Seminar by Emma Zhang

Tuesday, November 4, 2025 10:00 am - 11:00 am EST (GMT -05:00)

Statistics and Biostatistics seminar series

Emma Zhang
Emory University

Room: M3 3127


Modeling Hypergraphs Using Determinantal Point Processes

Most statistical models for networks focus on pairwise interactions between nodes. However, many real-world networks feature higher-order interactions involving multiple nodes, such as co-authors collaborating on a paper.

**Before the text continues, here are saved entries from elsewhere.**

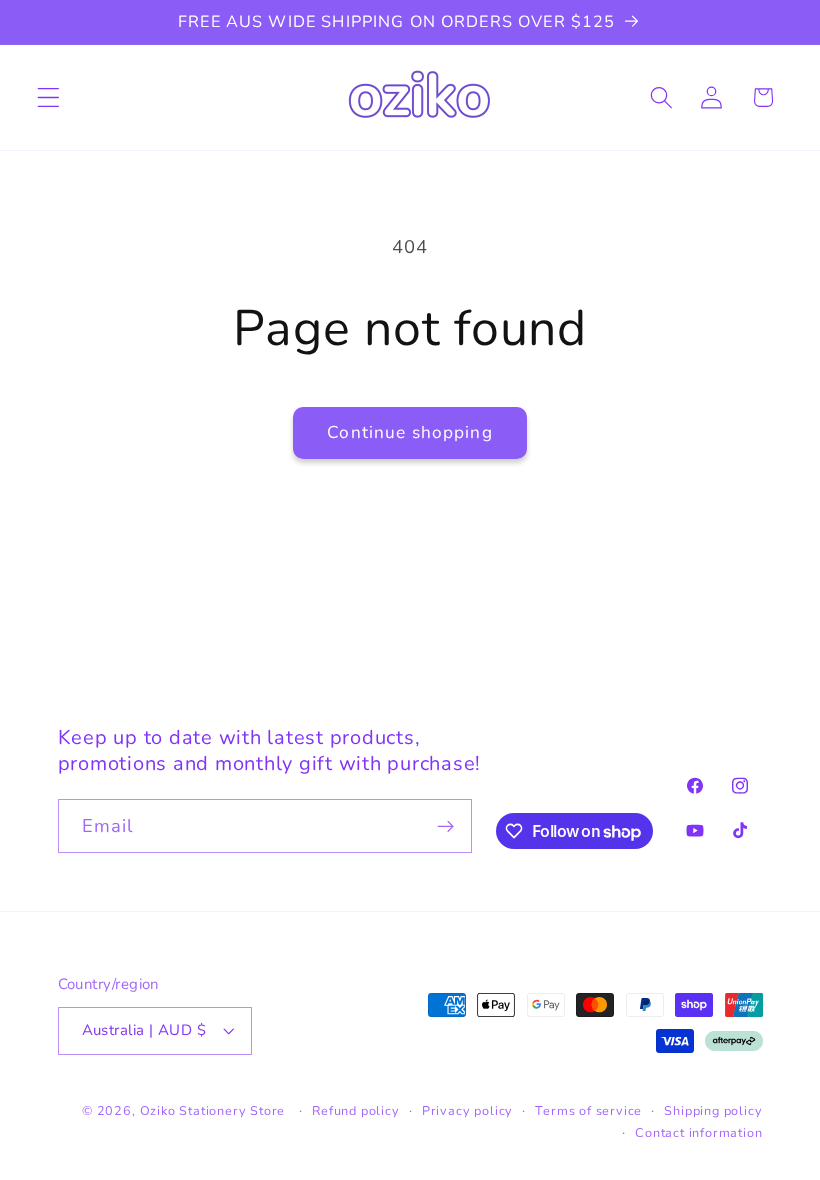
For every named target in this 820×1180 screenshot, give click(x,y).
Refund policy (355, 1110)
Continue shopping (410, 432)
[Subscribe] (445, 826)
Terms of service (588, 1110)
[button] (48, 97)
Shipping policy (713, 1110)
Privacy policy (467, 1110)
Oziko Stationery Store (213, 1110)
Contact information (698, 1132)
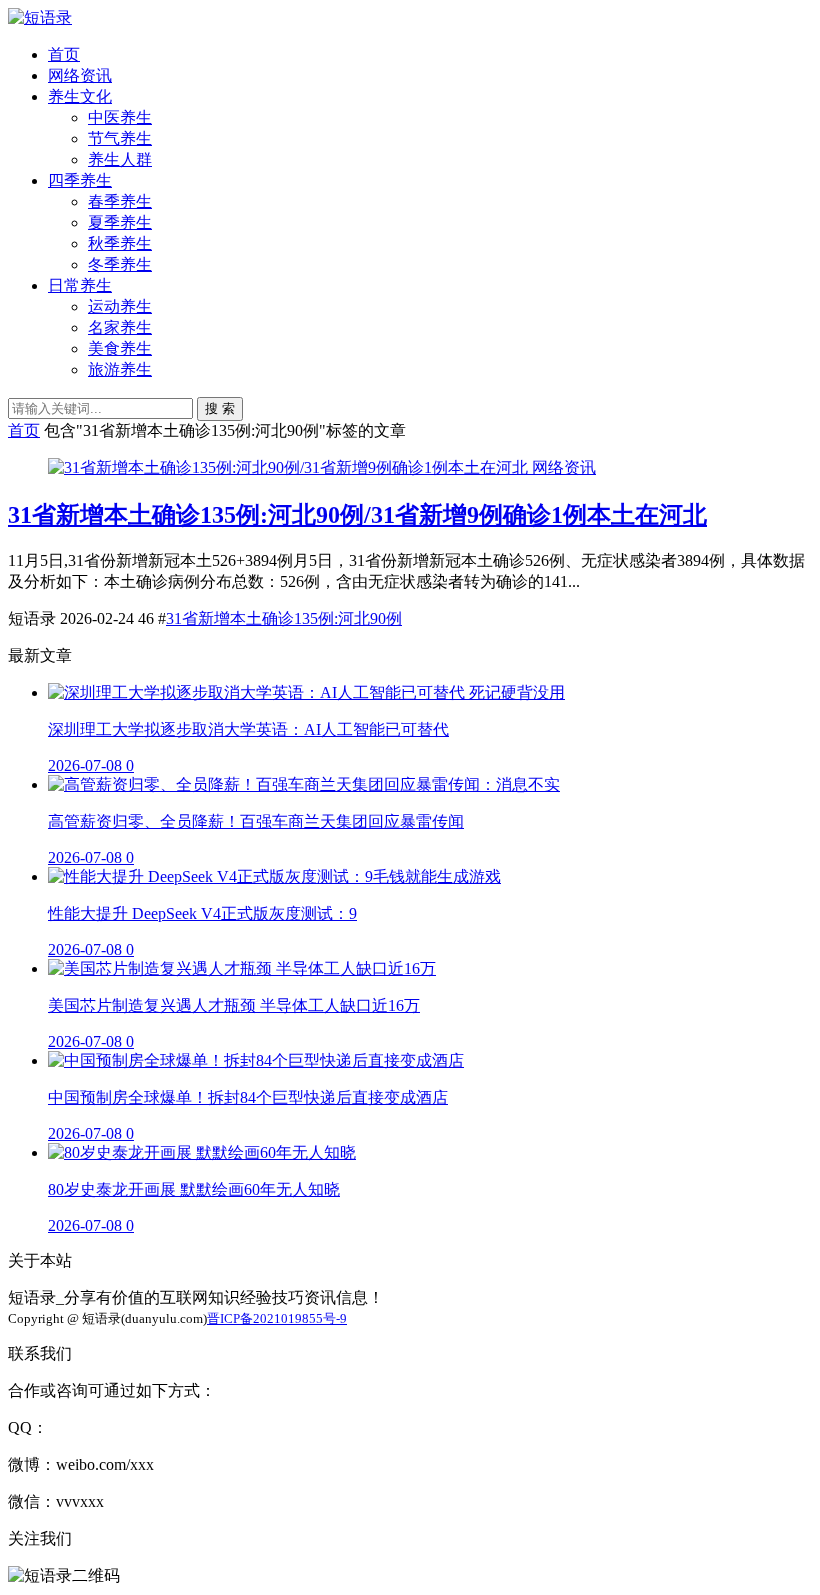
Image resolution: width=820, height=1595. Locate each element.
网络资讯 (80, 75)
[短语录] (40, 17)
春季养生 (120, 201)
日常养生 (80, 285)
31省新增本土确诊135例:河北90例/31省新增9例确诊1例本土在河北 (357, 515)
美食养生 (120, 348)
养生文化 (80, 96)
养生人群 (120, 159)
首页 (64, 54)
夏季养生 (120, 222)
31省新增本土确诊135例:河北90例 (284, 618)
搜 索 (220, 408)
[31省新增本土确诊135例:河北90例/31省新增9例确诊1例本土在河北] (290, 467)
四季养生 (80, 180)
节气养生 (120, 138)
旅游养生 (120, 369)
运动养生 (120, 306)
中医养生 (120, 117)
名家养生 (120, 327)
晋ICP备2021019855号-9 (277, 1318)
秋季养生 (120, 243)
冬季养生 (120, 264)
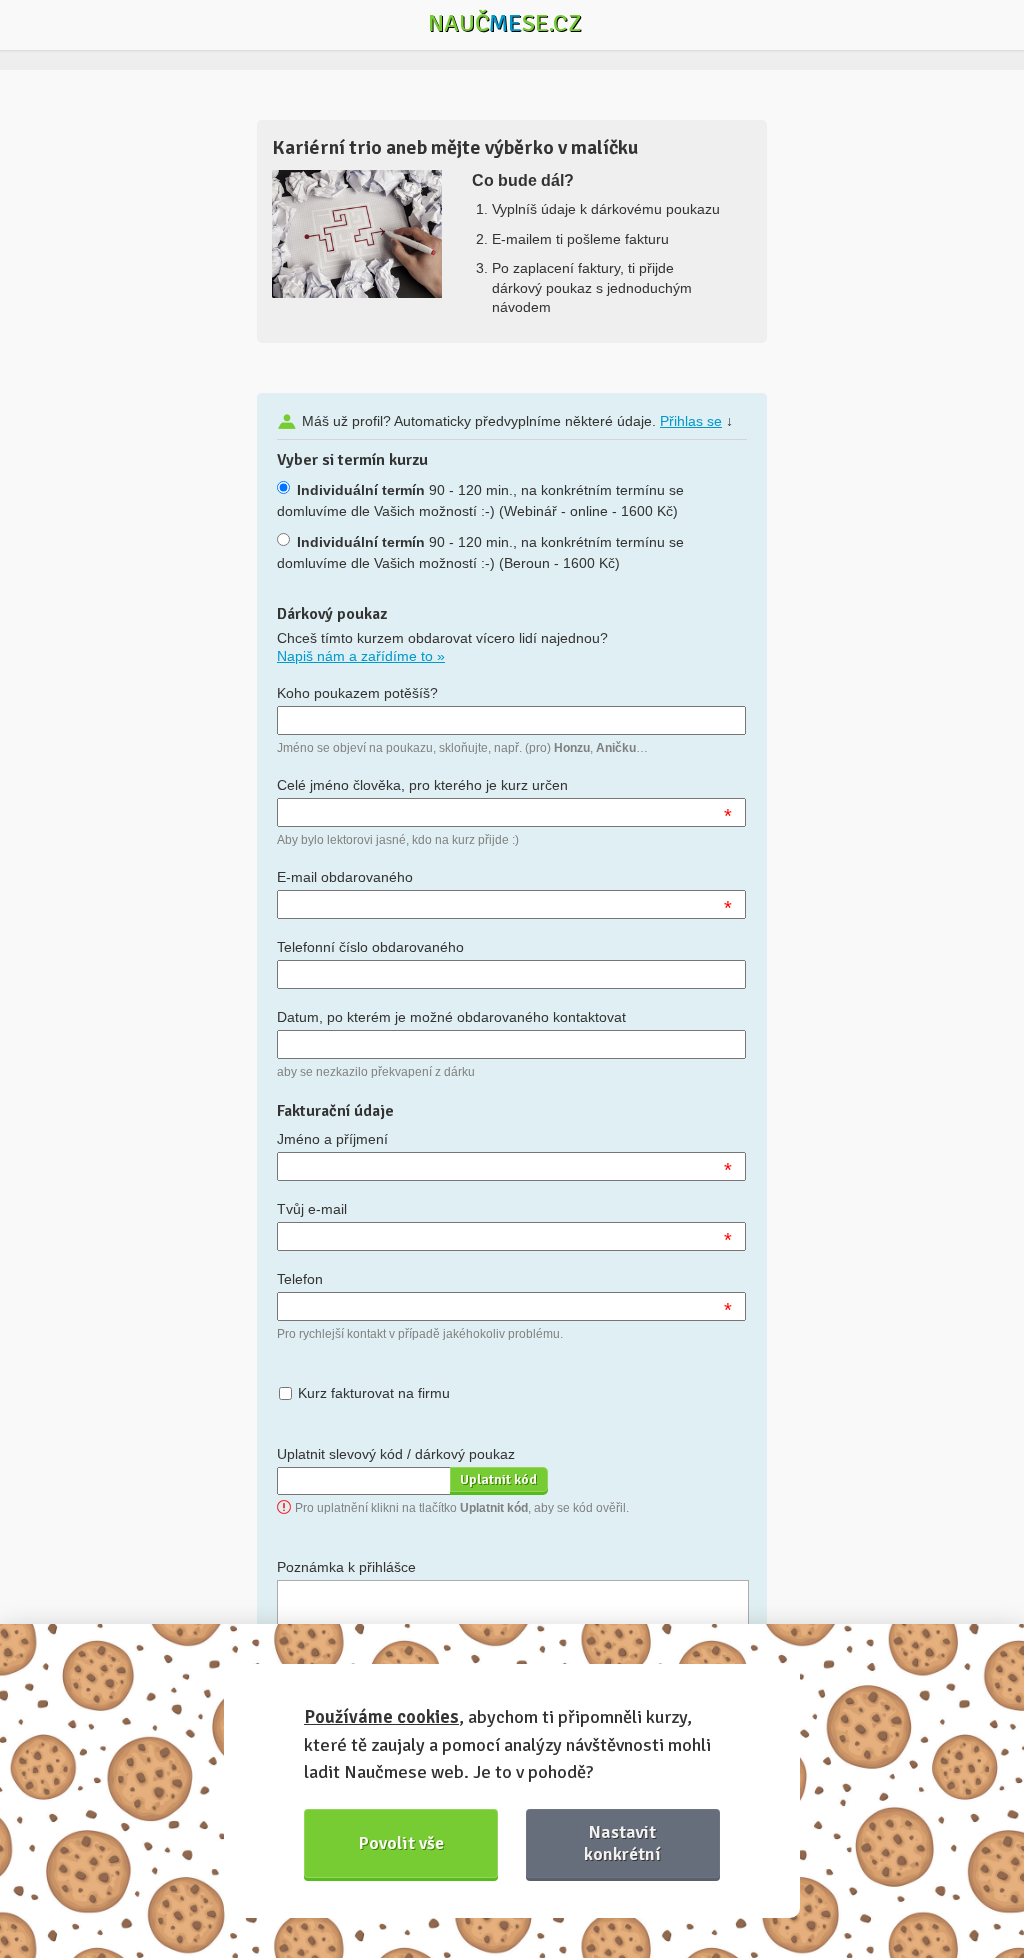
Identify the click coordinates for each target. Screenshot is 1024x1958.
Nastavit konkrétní (622, 1842)
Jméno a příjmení (332, 1139)
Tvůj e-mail (312, 1209)
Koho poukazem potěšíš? (357, 693)
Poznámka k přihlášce (346, 1567)
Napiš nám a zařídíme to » (361, 656)
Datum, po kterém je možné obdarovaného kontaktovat (451, 1017)
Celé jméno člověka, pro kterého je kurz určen (422, 785)
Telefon (300, 1279)
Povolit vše (401, 1843)
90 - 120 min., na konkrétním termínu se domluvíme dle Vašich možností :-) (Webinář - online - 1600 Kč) (480, 500)
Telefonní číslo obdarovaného (370, 947)
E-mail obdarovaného (345, 877)
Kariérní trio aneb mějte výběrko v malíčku (455, 147)
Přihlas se (691, 421)
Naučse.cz (505, 23)
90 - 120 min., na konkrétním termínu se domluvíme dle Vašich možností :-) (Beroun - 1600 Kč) (480, 552)
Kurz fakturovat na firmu (374, 1393)
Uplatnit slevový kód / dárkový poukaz (396, 1454)
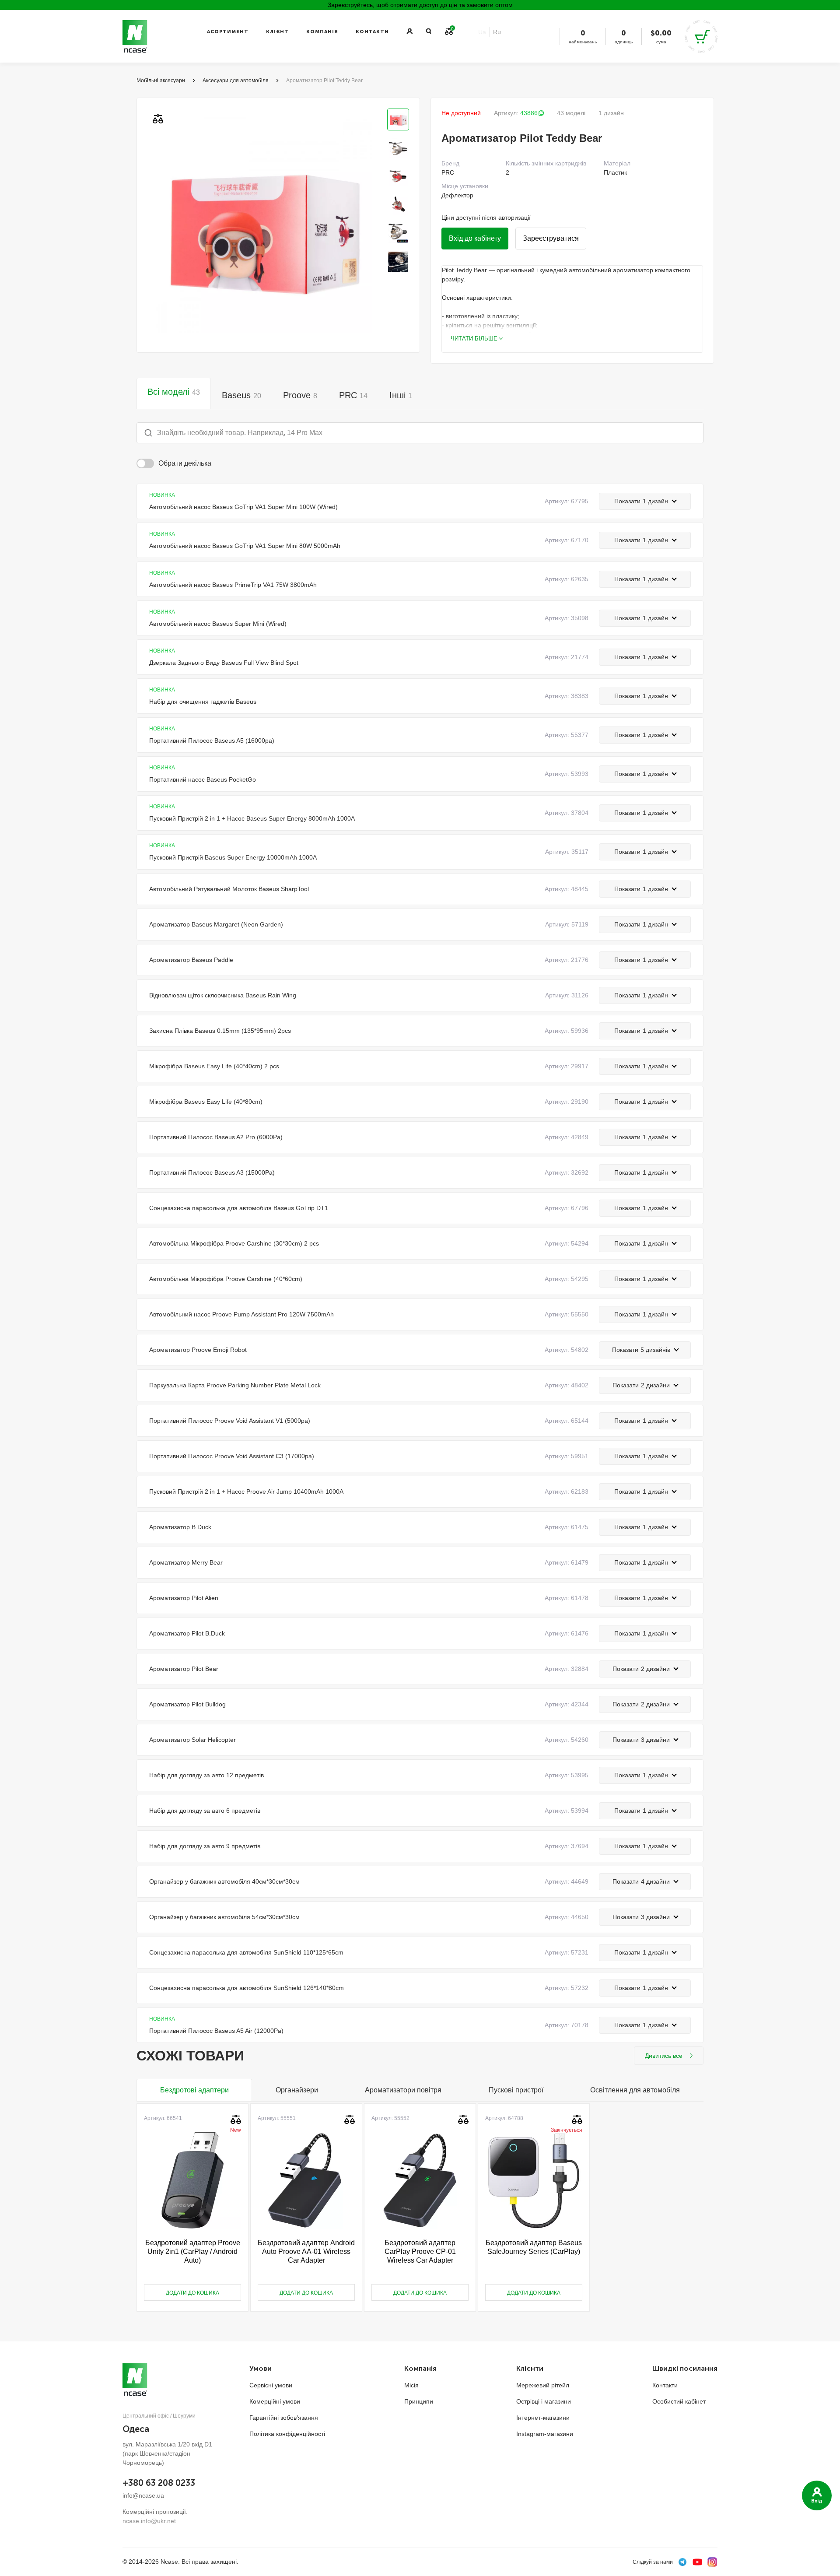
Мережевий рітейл (542, 2385)
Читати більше (474, 338)
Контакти (372, 32)
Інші (400, 395)
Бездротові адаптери (194, 2090)
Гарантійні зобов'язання (283, 2417)
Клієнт (277, 32)
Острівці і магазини (543, 2401)
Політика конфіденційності (287, 2433)
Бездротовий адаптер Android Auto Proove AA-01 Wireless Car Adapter (306, 2251)
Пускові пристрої (516, 2090)
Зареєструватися (551, 238)
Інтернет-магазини (543, 2417)
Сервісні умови (270, 2385)
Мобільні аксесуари (160, 80)
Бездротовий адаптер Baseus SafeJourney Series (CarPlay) (534, 2247)
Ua (482, 31)
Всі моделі (173, 392)
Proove (300, 395)
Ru (497, 31)
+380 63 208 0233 (158, 2483)
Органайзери (297, 2090)
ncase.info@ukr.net (149, 2520)
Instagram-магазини (544, 2433)
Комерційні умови (274, 2401)
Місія (411, 2385)
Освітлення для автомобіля (635, 2090)
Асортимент (227, 32)
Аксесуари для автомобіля (236, 80)
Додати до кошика (192, 2293)
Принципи (418, 2401)
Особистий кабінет (679, 2401)
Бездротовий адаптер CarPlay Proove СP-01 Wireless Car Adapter (420, 2251)
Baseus (241, 395)
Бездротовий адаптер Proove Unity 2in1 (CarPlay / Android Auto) (192, 2251)
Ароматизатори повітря (403, 2090)
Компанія (322, 32)
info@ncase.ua (143, 2495)
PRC (353, 395)
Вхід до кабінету (475, 238)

Hypergraphs provide a natural representation for these networks, with each hyperedge representing a set of nodes. The majority of existing hypergraph models assume uniform hyperedges, that is, edges are of the same size, or are driven by diversity amongst nodes. In this work, we propose a new hypergraph model formulated based on non-symmetric determinantal point processes. The proposed model naturally accommodates non-uniform hyperedges, has tractable probability mass functions, and allows for node similarity or diversity in hyperedges. For model estimation, we maximize the likelihood function under constraints via a computationally efficient projected adaptive gradient descent algorithm and establish the consistency and asymptotic normality of the estimator. Simulation studies confirm the efficacy of the proposed model, and its utility is further demonstrated through edge predictions on several real-world datasets.